#### [SET TASK]
How many lines in the data below contain the word "resolution"? Give only the count.

---------- DATA ROWS

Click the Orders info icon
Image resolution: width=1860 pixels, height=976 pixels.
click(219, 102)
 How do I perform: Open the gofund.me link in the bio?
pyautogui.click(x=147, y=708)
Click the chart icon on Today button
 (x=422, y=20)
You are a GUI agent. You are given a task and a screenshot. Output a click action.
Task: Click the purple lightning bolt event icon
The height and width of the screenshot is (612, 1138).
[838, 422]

--------------------
---------- DATA ROWS

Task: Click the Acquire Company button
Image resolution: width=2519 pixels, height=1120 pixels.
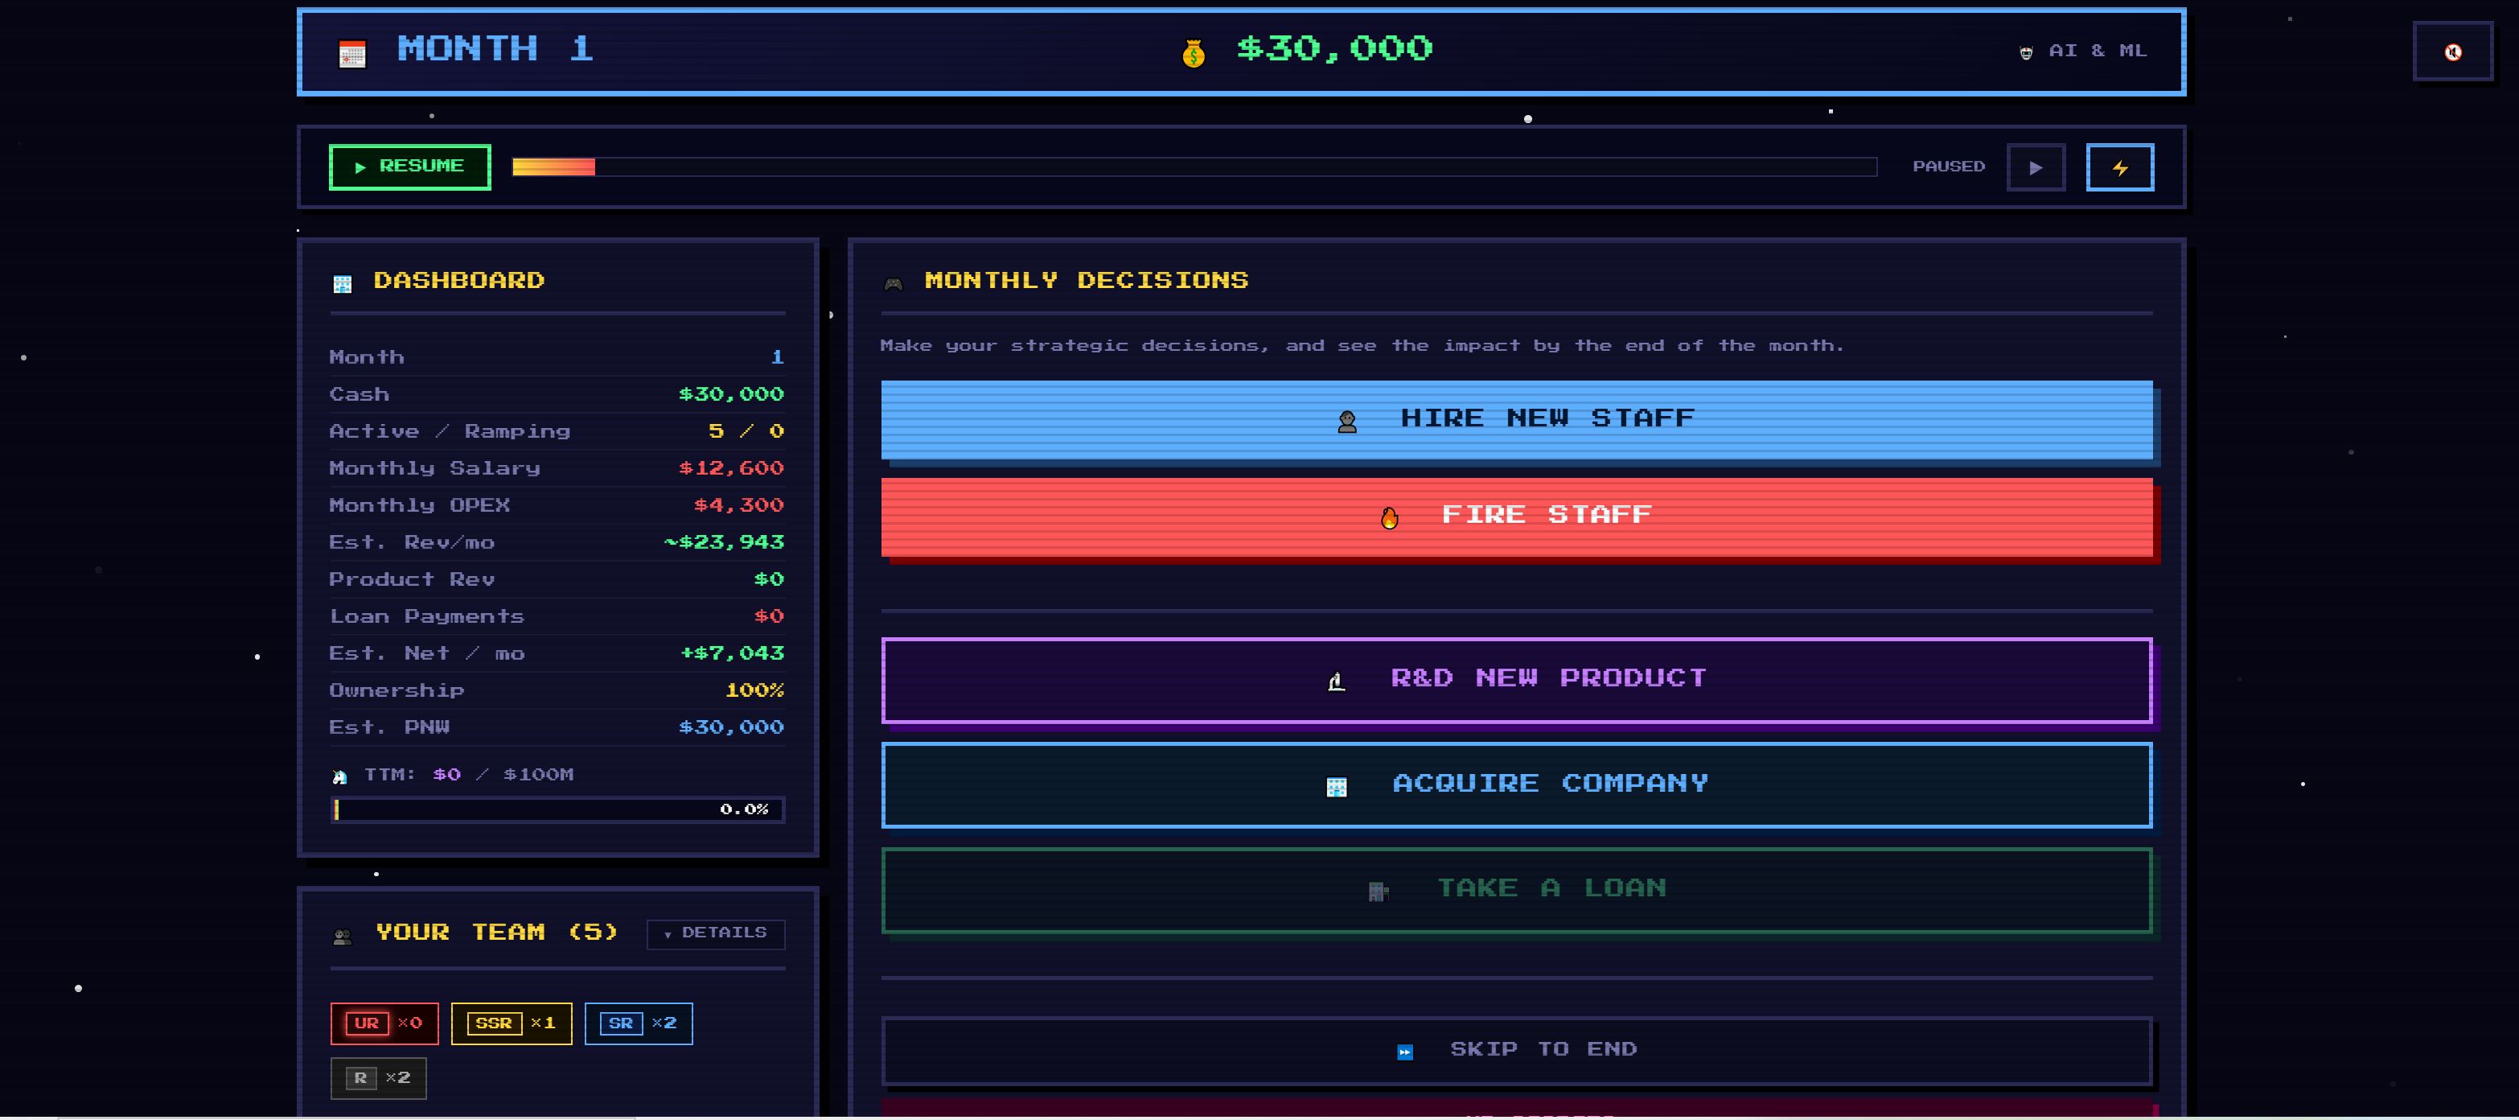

--------------------
---------- DATA ROWS

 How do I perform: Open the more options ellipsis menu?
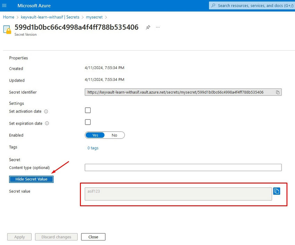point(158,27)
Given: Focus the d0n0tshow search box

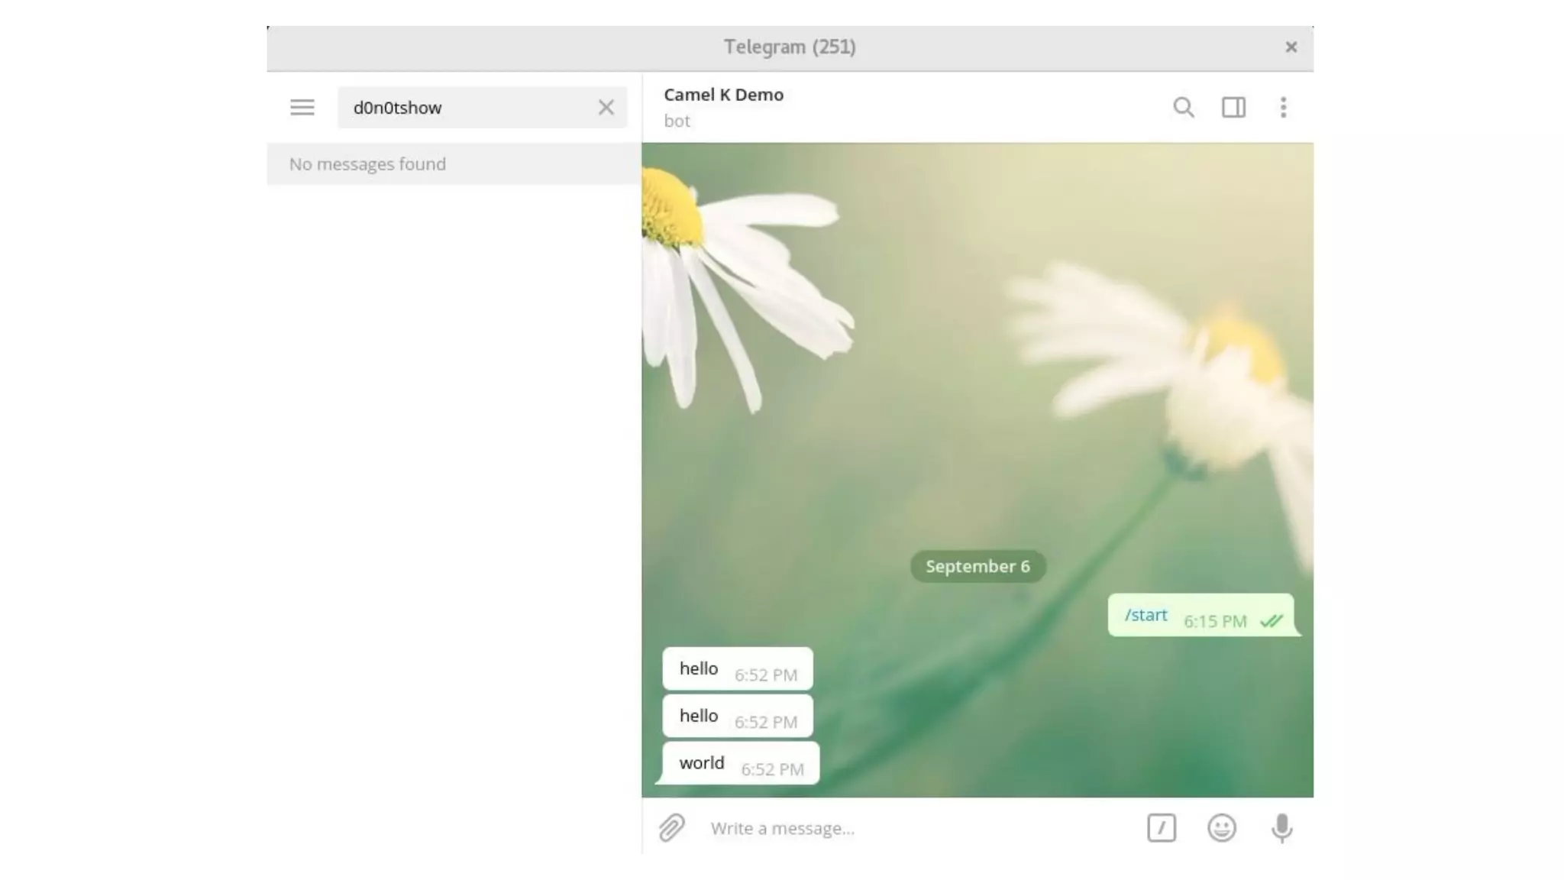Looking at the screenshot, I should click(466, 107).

--------------------

#### [ANSWER TO THIS PROBLEM]
2